(Collection entries)
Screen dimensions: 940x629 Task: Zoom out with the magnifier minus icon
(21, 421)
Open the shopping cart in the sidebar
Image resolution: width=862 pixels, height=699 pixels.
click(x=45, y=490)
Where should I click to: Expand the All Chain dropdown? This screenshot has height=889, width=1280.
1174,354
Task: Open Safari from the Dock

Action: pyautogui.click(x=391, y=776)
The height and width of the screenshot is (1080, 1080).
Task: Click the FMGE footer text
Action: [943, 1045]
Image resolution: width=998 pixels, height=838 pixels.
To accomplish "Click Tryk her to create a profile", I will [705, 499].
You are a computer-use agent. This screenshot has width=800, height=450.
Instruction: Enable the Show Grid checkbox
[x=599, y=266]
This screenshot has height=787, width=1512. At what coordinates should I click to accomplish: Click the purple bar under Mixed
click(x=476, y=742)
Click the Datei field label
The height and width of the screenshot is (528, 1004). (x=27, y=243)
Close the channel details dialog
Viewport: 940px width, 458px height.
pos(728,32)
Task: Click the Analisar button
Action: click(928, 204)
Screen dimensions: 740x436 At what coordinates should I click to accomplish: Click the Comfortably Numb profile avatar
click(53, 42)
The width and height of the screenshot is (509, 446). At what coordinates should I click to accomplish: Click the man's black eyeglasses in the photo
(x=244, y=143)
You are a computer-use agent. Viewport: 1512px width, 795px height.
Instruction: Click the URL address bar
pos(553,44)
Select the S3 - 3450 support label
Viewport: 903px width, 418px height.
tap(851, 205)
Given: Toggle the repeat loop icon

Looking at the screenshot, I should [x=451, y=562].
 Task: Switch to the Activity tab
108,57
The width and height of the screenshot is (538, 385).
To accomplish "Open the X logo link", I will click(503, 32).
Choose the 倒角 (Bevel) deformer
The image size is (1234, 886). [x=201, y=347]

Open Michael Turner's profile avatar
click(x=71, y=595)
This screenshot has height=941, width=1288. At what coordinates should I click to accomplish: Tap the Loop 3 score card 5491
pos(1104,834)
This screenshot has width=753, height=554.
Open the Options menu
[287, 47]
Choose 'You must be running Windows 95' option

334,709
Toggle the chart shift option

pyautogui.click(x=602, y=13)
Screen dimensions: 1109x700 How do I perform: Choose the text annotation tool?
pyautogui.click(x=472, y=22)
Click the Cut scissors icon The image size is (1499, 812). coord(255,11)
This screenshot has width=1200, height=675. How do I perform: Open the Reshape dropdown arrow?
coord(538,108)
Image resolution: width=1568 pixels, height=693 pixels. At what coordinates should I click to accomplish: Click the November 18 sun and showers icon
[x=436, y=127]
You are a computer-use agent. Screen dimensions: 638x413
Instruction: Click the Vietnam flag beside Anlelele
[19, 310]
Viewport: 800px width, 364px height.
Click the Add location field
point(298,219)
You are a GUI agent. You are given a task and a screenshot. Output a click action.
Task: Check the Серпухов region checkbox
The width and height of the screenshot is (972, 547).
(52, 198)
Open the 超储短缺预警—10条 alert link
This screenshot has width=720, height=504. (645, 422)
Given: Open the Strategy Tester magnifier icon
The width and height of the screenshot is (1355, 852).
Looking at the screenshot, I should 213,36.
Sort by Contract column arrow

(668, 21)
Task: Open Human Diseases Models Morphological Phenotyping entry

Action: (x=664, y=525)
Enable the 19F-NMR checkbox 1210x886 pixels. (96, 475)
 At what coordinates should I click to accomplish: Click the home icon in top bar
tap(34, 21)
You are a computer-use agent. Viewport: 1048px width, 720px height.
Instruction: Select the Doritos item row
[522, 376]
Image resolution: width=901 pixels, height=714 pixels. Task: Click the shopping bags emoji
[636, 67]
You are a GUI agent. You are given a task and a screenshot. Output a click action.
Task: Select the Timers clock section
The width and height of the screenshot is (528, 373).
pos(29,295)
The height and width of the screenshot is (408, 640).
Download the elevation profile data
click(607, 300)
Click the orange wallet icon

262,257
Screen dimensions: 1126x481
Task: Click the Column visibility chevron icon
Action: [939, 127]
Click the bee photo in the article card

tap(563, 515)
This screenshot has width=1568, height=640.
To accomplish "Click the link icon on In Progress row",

• Problem to work on: Within the entries above, work out how many lines contain the word "agent". The number alone is the answer.

• Your solution: 6